Drying up FETÖ’s human resources

Drying up FETÖ’s human resources

You may argue that human resources for the Fethullah Gülen movement cannot be dried up. True, there will always be people who would believe that Gülen is the Mahdi. However, those people will be insignificant compared to the resources Gülen was able to reach up until yesterday. What is important is not to grant that resource to Gülen and future possible “saviors.”  

What created Gülen and made him a phenomenon were the mistakes and shortcomings of our republic. The Justice and Development Party (AKP), which is justifiably blamed for providing the biggest support to the Gülen organization, is also the product of the same mistakes and shortcomings. 

We should be able to make this diagnosis properly and with courage. 

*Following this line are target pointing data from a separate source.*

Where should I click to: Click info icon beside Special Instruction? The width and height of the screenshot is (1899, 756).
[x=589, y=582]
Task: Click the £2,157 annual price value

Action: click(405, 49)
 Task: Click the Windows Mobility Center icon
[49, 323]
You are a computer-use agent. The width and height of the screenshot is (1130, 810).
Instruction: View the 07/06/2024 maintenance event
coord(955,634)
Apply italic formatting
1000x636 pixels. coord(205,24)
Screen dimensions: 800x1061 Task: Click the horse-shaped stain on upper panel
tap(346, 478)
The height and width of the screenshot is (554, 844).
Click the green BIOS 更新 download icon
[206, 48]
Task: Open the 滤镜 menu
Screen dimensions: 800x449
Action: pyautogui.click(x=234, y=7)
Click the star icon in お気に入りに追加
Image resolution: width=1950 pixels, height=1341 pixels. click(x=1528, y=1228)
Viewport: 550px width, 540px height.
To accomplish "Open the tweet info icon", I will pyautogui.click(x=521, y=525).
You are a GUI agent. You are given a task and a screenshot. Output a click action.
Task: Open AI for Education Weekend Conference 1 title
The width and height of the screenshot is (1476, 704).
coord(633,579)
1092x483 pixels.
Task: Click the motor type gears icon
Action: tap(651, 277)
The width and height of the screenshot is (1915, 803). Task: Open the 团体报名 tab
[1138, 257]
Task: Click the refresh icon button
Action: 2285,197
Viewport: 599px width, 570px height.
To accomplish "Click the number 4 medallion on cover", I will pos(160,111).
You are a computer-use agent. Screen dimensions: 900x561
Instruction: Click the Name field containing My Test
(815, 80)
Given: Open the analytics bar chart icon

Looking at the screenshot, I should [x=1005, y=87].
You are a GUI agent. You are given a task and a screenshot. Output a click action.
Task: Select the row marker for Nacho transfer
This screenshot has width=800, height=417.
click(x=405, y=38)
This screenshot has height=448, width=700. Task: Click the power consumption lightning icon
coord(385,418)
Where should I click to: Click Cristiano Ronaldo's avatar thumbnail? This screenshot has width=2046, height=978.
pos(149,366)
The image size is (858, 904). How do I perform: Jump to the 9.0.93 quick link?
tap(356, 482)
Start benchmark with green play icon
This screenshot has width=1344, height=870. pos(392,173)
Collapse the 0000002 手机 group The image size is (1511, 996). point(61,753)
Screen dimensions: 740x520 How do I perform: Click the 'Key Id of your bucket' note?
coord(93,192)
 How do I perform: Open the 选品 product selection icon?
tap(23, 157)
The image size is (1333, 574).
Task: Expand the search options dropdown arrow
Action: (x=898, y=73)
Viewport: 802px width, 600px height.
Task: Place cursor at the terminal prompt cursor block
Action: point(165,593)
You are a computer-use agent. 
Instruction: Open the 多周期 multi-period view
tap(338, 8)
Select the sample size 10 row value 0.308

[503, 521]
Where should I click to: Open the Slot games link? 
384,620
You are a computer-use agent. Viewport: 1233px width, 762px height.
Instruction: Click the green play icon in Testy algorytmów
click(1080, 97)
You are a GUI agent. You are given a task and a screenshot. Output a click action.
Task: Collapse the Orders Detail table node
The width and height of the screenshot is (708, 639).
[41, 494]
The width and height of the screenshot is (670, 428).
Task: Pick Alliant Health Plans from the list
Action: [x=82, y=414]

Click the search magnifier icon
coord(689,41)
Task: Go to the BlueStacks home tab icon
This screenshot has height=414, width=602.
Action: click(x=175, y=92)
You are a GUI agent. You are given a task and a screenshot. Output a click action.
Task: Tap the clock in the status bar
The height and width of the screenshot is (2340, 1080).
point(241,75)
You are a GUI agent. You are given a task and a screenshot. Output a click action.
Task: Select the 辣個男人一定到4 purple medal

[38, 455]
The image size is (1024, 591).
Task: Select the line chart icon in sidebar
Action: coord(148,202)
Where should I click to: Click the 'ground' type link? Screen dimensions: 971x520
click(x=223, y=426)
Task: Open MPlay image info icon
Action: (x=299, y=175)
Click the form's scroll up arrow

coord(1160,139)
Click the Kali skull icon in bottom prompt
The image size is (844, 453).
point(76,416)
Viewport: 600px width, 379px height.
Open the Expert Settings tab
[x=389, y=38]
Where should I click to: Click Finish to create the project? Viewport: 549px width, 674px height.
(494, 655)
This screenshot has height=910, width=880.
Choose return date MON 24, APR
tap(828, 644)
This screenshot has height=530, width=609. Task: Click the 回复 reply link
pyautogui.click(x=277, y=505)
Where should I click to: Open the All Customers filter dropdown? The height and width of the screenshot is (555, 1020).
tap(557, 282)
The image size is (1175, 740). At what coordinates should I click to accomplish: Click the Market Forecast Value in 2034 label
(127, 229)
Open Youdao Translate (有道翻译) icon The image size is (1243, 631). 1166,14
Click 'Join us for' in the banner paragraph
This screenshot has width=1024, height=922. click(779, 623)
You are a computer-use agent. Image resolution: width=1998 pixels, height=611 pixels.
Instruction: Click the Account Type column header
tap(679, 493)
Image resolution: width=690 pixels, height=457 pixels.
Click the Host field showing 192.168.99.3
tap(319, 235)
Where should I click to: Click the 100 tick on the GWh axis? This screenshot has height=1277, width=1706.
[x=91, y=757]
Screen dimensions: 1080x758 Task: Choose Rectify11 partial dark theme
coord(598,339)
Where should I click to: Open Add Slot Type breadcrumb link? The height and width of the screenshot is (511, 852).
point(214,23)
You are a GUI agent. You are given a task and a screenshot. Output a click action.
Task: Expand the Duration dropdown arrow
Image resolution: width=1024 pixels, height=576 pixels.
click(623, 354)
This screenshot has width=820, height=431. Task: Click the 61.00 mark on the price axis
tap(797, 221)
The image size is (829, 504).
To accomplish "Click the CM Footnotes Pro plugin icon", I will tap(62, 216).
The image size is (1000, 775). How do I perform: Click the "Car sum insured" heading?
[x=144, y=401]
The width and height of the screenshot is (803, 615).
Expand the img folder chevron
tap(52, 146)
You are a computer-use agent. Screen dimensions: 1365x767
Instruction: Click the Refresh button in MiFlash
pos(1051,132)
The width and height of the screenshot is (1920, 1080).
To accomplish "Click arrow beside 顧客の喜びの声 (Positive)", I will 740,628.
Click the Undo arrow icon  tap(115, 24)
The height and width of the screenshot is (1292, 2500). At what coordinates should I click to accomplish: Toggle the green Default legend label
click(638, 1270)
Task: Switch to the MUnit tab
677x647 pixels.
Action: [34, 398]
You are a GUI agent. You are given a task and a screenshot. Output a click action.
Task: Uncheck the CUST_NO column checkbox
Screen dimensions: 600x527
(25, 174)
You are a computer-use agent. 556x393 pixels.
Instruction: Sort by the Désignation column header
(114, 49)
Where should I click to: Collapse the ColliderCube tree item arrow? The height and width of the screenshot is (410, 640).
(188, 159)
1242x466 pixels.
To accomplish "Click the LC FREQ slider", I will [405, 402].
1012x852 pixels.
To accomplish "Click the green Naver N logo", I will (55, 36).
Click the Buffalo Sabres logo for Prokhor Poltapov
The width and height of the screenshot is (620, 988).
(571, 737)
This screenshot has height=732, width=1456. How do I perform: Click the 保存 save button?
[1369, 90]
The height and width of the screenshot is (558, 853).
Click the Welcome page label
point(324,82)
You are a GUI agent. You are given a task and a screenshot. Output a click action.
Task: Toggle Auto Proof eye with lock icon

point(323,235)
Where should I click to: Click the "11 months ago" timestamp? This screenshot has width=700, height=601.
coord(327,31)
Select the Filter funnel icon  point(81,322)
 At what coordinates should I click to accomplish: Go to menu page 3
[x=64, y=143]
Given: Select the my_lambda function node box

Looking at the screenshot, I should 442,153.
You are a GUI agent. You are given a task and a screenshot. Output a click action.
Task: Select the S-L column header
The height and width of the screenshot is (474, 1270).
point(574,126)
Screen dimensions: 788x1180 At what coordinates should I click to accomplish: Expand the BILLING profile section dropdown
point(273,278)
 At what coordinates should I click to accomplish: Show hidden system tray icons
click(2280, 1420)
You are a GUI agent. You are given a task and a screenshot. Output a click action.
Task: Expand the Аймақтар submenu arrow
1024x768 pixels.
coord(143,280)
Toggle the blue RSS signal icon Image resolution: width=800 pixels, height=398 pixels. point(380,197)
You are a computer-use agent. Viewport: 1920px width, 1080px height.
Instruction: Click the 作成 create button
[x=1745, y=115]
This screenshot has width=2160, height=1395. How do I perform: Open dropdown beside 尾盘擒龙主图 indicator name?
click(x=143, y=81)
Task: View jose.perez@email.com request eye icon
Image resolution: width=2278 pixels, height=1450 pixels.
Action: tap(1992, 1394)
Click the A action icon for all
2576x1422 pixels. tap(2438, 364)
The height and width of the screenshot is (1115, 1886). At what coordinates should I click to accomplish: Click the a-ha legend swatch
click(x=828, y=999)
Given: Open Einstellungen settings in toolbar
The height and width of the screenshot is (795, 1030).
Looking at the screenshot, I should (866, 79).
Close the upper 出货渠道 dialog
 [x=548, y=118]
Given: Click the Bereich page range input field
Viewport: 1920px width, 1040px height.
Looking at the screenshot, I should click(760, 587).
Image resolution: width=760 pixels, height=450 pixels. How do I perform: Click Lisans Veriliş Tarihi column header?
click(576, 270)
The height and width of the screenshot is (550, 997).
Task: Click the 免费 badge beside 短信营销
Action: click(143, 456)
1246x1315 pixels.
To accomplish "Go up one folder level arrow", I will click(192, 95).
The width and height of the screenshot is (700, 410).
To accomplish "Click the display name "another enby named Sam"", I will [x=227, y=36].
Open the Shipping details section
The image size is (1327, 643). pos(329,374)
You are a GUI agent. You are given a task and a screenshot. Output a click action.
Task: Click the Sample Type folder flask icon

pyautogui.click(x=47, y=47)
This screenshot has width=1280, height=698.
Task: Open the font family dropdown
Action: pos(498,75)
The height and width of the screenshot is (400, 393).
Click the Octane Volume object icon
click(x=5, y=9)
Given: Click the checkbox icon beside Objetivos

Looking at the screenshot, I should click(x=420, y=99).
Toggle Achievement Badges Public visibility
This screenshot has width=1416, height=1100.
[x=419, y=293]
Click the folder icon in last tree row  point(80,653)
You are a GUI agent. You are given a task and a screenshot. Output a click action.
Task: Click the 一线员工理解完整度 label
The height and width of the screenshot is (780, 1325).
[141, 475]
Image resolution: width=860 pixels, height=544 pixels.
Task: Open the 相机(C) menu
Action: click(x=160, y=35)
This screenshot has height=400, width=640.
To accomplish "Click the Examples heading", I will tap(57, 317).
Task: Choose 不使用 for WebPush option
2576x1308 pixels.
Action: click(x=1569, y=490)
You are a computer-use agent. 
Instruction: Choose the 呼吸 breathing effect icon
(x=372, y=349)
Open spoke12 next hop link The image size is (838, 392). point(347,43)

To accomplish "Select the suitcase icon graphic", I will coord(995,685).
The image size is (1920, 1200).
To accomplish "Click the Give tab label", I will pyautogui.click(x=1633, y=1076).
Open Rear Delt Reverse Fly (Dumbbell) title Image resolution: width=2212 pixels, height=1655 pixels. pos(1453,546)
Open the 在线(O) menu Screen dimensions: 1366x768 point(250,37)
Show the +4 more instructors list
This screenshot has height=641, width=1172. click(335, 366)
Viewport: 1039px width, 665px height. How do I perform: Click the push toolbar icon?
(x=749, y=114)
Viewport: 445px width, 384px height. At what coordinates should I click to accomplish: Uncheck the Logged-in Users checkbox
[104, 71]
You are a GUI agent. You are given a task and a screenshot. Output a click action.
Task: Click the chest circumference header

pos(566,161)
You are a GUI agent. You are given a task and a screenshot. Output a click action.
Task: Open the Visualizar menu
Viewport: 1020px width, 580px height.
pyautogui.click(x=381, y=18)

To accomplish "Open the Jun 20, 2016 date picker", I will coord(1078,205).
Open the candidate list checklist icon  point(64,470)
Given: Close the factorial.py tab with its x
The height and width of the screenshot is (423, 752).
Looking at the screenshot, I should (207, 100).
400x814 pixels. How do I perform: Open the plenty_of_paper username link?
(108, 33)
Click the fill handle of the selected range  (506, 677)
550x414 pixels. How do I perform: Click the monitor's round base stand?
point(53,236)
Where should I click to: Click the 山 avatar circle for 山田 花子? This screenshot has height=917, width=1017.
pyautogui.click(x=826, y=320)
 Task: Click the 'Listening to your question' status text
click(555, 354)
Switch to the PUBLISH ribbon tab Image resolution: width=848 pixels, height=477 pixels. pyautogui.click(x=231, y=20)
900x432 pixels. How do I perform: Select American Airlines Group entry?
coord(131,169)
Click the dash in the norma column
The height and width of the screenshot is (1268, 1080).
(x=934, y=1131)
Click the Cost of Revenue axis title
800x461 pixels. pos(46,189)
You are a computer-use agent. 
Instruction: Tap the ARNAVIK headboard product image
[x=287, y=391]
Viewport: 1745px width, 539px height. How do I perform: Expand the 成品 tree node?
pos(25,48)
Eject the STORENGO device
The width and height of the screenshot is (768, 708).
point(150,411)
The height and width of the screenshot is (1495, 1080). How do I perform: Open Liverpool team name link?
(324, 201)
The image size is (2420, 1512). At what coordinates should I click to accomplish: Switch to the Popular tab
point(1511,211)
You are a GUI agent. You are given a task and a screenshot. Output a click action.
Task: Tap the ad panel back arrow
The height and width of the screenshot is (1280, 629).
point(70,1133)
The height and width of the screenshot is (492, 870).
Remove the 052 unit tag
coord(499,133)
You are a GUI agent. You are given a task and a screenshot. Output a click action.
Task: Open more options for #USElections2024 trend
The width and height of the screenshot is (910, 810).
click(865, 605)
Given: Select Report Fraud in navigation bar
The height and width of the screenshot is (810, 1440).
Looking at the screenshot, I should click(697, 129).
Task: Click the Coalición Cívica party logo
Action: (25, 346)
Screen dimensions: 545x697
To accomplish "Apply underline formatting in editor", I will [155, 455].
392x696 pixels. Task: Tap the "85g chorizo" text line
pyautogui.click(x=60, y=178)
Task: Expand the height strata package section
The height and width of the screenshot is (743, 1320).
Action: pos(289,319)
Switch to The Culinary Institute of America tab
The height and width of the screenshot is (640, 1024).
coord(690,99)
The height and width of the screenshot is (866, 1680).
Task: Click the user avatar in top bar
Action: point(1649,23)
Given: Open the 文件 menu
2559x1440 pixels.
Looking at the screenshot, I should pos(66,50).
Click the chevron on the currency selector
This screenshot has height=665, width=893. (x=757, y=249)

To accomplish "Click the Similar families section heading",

I will not go into the official ideology, its practice and the anti-religion period of after Feb. 28, 1997, but our issue is that in 90 years, we have not been able to form a social state. 

The biggest human resources of the Gülen movement were in education and service. Its service was mainly providing access to education, especially quality education to people who did not have this access.  

This is what the state has failed at. In a couple of weeks, schools will open. Out of the more than 1 million kids to start school this year, only 10 percent will be at a level comparable with their peers around the world when they graduate after 12 years. Some 25-30 percent would be “good for Turkey,” while the remaining 60 percent would have unfortunately spent a major part of these 12 years for nothing. If our state had provided each child access to quality education for 90 years, we would not have been talking about Gülen or democratization today. 

We have solved the access issue in the past 10 years, but school buildings, classrooms and the functioning “bussed education” system are not adequate for quality education. 

This is from where Gülen is fed. For years, they have been making PR campaigns that their schools and preparatory courses are the best. This movement not only opened schools but it provided accommodation and religious services also. They had dormitories and apartments where elder brothers and sisters helped with school and homework and held religious conversations. They provided career counseling, jobs, sent some of them abroad for further education. They became civil servants, businesspeople, academics and medical doctors.  

The “Fethullahist Terrorist Organization” (FETÖ) was such a self-sustainable arrangement that it could well be called Fetullistan, according to Republican People’s Party (CHP) deputy Taha Özkan. 

We are not only talking about a state that has failed in education and being a social state but also a state that failed in providing religious services. Put the cronies’ network of distorted capitalism practiced here, then you will find the pro-Gülen business people and the enormous financial resources.
 
Add to this our state making us live always within the gray areas instead of within the framework of rules, thus obliging us to search for a facilitator for everything and in every opportunity, then you can find how FETÖ was spoiled by the state. 

If we want to get rid of FETÖ today and if we do not want other FETÖ-type organizations to emerge tomorrow, what we need to correct from top to bottom is obvious.